By Colby Pastre – Tax Foundation
Today’s post was reprinted with permission from the Tax Foundation. See the original article on their website.
This week’s tax map takes a look at state gasoline tax rates, using data from a recent report by the American Petroleum Institute. Pennsylvania has the highest rate of 51.60 cents per gallon (cpg), and is followed closely by New York (45.99 cpg), Hawaii (45.10 cpg), and California (42.35 cpg). On the other end of the spectrum, Alaska has the lowest rate at 12.25 cpg, but New Jersey (14.50 cpg) and South Carolina (16.75 cpg) aren’t far behind.
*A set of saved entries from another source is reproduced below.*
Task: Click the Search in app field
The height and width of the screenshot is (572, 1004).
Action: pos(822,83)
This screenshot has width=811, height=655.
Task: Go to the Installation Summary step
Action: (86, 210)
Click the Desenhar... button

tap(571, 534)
These rates do not include the additional 18.40 cent federal excise tax.
Photo credit: Tax Foundation Graphic image of gas tax rates across the 50 states. For more information, visit the Tax Foundation website.
Gas taxes are generally used to fund transportation infrastructure maintenance and new projects. While gas taxes are not a perfect user fee like tolls, they are generally more favorable than other taxes because they better connect the users of roads with the costs of enjoying them. However, many states’ and the Federal government’s gas taxes are not adjusted for inflation and therefore do not respond to price changes. Over time, a nominal gas tax rate will decline in real terms, while the costs associated with funding roads will increase with inflation. This has been a contributing factor to the insolvency of the federal Highway Trust Fund, which runs out of funds at the end of this month.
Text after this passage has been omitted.